EXERCISE GOAL -
A precise repetition of every line below is the required answer.

[Collected data]
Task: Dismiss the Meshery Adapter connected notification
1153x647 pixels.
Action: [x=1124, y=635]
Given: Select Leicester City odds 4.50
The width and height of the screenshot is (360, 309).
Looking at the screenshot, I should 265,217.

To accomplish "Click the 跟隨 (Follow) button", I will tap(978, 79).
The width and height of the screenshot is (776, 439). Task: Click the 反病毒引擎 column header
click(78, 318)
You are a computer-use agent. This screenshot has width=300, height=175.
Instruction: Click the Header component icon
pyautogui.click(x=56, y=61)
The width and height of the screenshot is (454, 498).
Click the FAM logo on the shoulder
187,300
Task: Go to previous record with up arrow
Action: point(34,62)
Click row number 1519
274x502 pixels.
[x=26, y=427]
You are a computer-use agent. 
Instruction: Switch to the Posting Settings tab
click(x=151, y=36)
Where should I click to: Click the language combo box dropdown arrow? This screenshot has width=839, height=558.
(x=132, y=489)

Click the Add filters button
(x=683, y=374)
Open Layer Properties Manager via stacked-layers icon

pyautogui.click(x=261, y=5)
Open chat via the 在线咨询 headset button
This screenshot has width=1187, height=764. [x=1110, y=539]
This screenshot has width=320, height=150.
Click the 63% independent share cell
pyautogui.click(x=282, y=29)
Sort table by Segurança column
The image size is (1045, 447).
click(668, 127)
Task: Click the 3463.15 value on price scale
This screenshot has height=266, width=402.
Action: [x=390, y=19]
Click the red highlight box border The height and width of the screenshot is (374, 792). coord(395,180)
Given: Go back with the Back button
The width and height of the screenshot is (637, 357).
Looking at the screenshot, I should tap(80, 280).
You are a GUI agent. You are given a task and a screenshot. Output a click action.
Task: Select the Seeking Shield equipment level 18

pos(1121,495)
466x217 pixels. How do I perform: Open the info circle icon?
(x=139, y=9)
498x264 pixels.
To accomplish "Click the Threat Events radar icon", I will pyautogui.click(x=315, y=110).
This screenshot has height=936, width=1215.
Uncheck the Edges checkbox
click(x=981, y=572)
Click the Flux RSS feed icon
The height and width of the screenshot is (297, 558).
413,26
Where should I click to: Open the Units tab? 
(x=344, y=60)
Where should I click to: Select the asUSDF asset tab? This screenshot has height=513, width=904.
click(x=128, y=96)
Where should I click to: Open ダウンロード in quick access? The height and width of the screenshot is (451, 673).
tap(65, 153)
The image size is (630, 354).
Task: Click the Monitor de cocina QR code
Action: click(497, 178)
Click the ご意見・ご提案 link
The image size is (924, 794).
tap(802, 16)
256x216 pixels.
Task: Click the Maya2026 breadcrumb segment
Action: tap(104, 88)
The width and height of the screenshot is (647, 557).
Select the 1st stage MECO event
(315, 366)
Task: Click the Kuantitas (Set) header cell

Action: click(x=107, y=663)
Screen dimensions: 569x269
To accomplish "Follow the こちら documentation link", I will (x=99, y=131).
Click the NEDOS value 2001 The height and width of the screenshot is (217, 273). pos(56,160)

ANSWER -
Task: Dismiss the Meshery Adapter connected notification
1153x647 pixels.
Action: [x=1124, y=635]
Given: Select Leicester City odds 4.50
The width and height of the screenshot is (360, 309).
Looking at the screenshot, I should 265,217.

To accomplish "Click the 跟隨 (Follow) button", I will tap(978, 79).
The width and height of the screenshot is (776, 439). Task: Click the 反病毒引擎 column header
click(78, 318)
You are a computer-use agent. This screenshot has width=300, height=175.
Instruction: Click the Header component icon
pyautogui.click(x=56, y=61)
The width and height of the screenshot is (454, 498).
Click the FAM logo on the shoulder
187,300
Task: Go to previous record with up arrow
Action: point(34,62)
Click row number 1519
274x502 pixels.
[x=26, y=427]
You are a computer-use agent. 
Instruction: Switch to the Posting Settings tab
click(x=151, y=36)
Where should I click to: Click the language combo box dropdown arrow? This screenshot has width=839, height=558.
(x=132, y=489)

Click the Add filters button
(x=683, y=374)
Open Layer Properties Manager via stacked-layers icon

pyautogui.click(x=261, y=5)
Open chat via the 在线咨询 headset button
This screenshot has width=1187, height=764. [x=1110, y=539]
This screenshot has width=320, height=150.
Click the 63% independent share cell
pyautogui.click(x=282, y=29)
Sort table by Segurança column
The image size is (1045, 447).
click(668, 127)
Task: Click the 3463.15 value on price scale
This screenshot has height=266, width=402.
Action: [x=390, y=19]
Click the red highlight box border The height and width of the screenshot is (374, 792). coord(395,180)
Given: Go back with the Back button
The width and height of the screenshot is (637, 357).
Looking at the screenshot, I should tap(80, 280).
You are a GUI agent. You are given a task and a screenshot. Output a click action.
Task: Select the Seeking Shield equipment level 18

pos(1121,495)
466x217 pixels. How do I perform: Open the info circle icon?
(x=139, y=9)
498x264 pixels.
To accomplish "Click the Threat Events radar icon", I will pyautogui.click(x=315, y=110).
This screenshot has height=936, width=1215.
Uncheck the Edges checkbox
click(x=981, y=572)
Click the Flux RSS feed icon
The height and width of the screenshot is (297, 558).
413,26
Where should I click to: Open the Units tab? 
(x=344, y=60)
Where should I click to: Select the asUSDF asset tab? This screenshot has height=513, width=904.
click(x=128, y=96)
Where should I click to: Open ダウンロード in quick access? The height and width of the screenshot is (451, 673).
tap(65, 153)
The image size is (630, 354).
Task: Click the Monitor de cocina QR code
Action: click(497, 178)
Click the ご意見・ご提案 link
The image size is (924, 794).
tap(802, 16)
256x216 pixels.
Task: Click the Maya2026 breadcrumb segment
Action: tap(104, 88)
The width and height of the screenshot is (647, 557).
Select the 1st stage MECO event
(315, 366)
Task: Click the Kuantitas (Set) header cell

Action: click(x=107, y=663)
Screen dimensions: 569x269
To accomplish "Follow the こちら documentation link", I will (x=99, y=131).
Click the NEDOS value 2001 The height and width of the screenshot is (217, 273). pos(56,160)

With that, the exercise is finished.